I didn't make-up my bed today

This news did not make BBC, Al Jazeera or CNN. “But it is made,” you might say looking at the photo. Well not exactly. My bed is a click-clack, what the French call a sofa bed. The name comes from the click and the clack made when it is converted from one to the other. Only when I’m sick or have a guest, who doesn’t want to convert it, do I not change it from a bed to its canope form seconds after rising (nature usually, but not always calls first). I admit to be neurotically neat. A newspaper goes out with seconds of being read. My dishes are lined up symmetrically. When I finish with something it goes away. Nothing but nothing is left lying around. That is only when I’m alone. When I have company, I only care that they are comfortable. This reminds me I can be sane. So J if you’re reading this, when you come you save me from myself




Cold vegetables are springing up
Despite the wind and cold, villagers with allotments on the edge of town are already fiddling in their gardens. This one has produced perfect cabbages, although the man who owns the allotment wondered POURQUOI I wanted the photo. I love walking by them to see the progress. They carry good memories of our Victory Garden on the Fenway. After work we would go weed as a family, play word games as we did, and enjoy the results of our labours. We got to know our neighbour gardeners too, albeit is superficially




Judges BOOOOOOOOOO
A real luxury: reading a newspaper in paper format with breakfast. Okay, the weekend edition of the IHT on Wednesday isn’t a Boston Globe, but it is still a paper with ink not screen squiggles. One of the stories concerned the two Pennsylvania judges that made over a billion dollars taking bribes from private prisons to sentence youthful offenders there. One girl’s crime? She put up some impolite things about a teacher on Facebook. She spent three month’s in prison for that.



Canigou
My daily meanders around the village and its outskirts were slowed by the wind, but bundled up I head to Château Valmy. The sky was crystal clear. At one point I had to hop a stream, which most of the year is merely a drybed, lost my footing, righting myself with only one wet booted foot. Coming back, I saw Canigou for the first time, snow-covered and comforting. True, the mountain doesn’t equal an Alp, but certainly qualifies in the beauty category.





Cake Eating—Gold Medal Category

An old boy friend called me a cake eater, a person who wanted her cake and to eat it too. What is amazing, is often I can, and I think I just qualified for the gold medal of cake eating. My neighbour was in for a week from the UK where she spends her winters. She invited me for dinner and scrabble Sunday night. On Saturday I picked up a bouquet of flowers and took them to her, explaining since she was leaving on Tuesday, I though it better she have the extra day to enjoy them rather than just on Monday. Thus as she left she gave me back the flowers, which were in full bloom.

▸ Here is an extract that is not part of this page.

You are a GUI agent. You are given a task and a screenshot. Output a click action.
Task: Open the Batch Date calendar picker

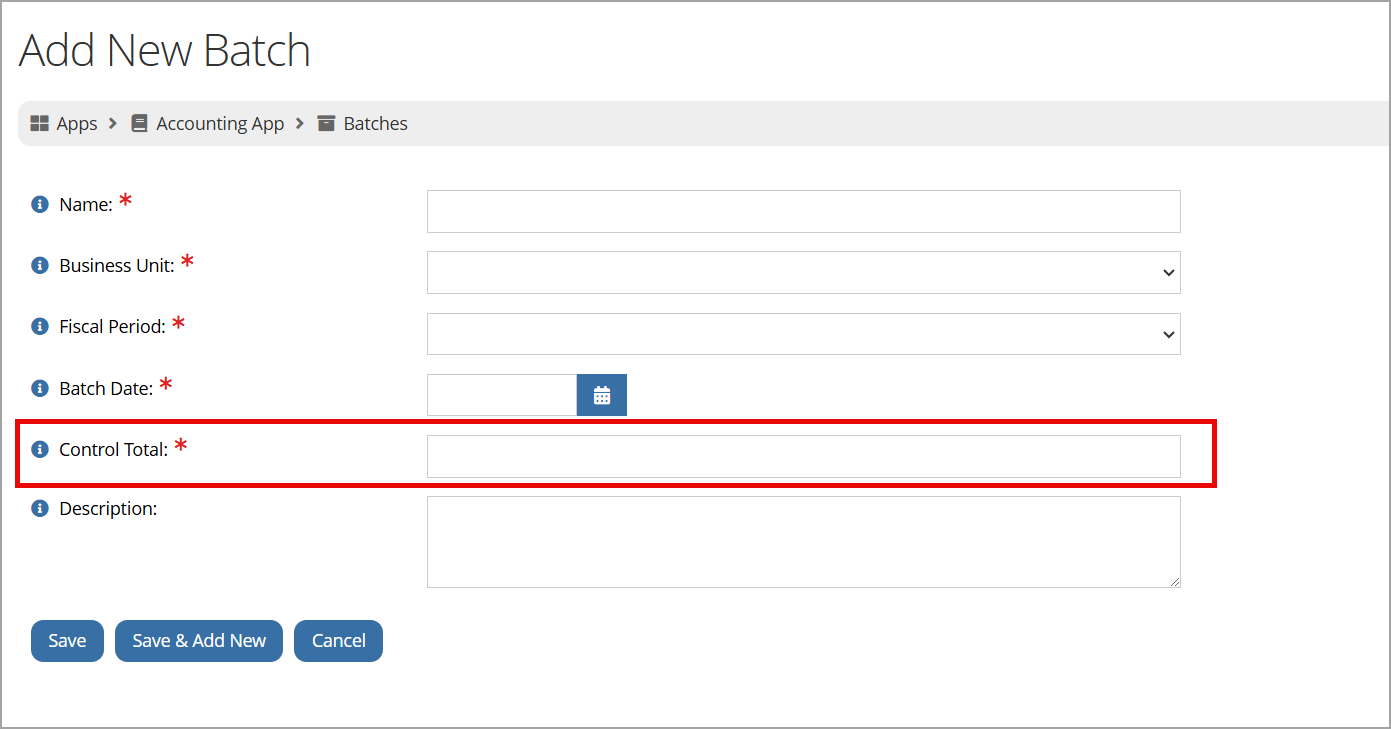(x=602, y=395)
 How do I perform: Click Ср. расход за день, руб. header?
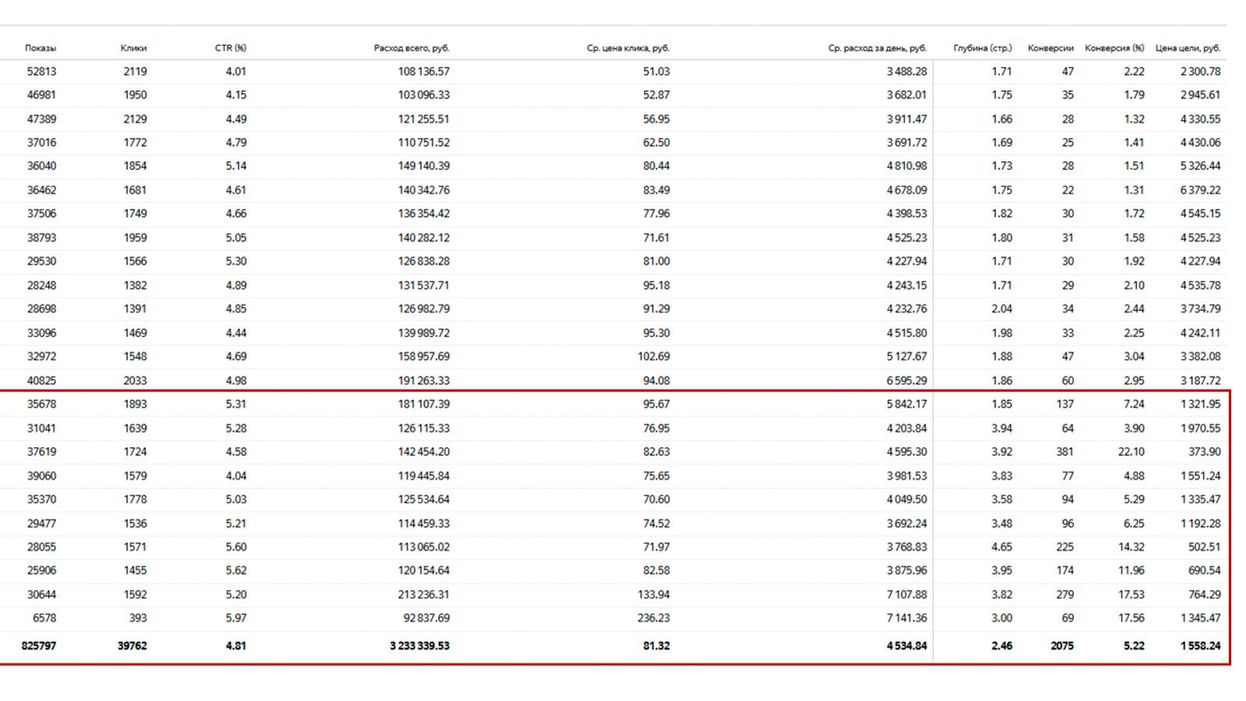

Now if that’s not having your cake (giving someone a gift they enjoy) and eating it too (having them come back).


Retirada

Today marks the beginning of the commemoration of the Retirada, the Diaspora of the Catalans who escaped from Spain during the Civil War. There will be films, presentations, displays and a parade to the beach where the refugees huddled for years. Having tea at a history-loving Brit’s house, he showed me a graph of the population of Argelès, which dipped during the 20s and 30s (it should hit 10,000 this year) to under three thousand. The refugees weren’t counted in the censuses of the times. I’ve seen a documentary that included many oral histories of the suffering as the people marched for days in the snow carrying the little they could carry to escape the fighting. Crossing the border involved huge glitches, and finally they made it to safety and a life of deprivation. Today, the beach is a peaceful place. In the summer it is filled with tourists, playing volley ball, sunning themselves and trying to decide which restaurant to eat at. As for the border, unless the police are searching for a criminal, we drive through. Although we are at peace in this part of the world, the horror of war, of people trying to escape from man-made tragedy goes on in Gaza, Somalia, the list goes on and on. Ad the Peter, Paul and Mary Lemon Tree Song says, “when will ever learn…”



4 comments:

Melissa Miller said...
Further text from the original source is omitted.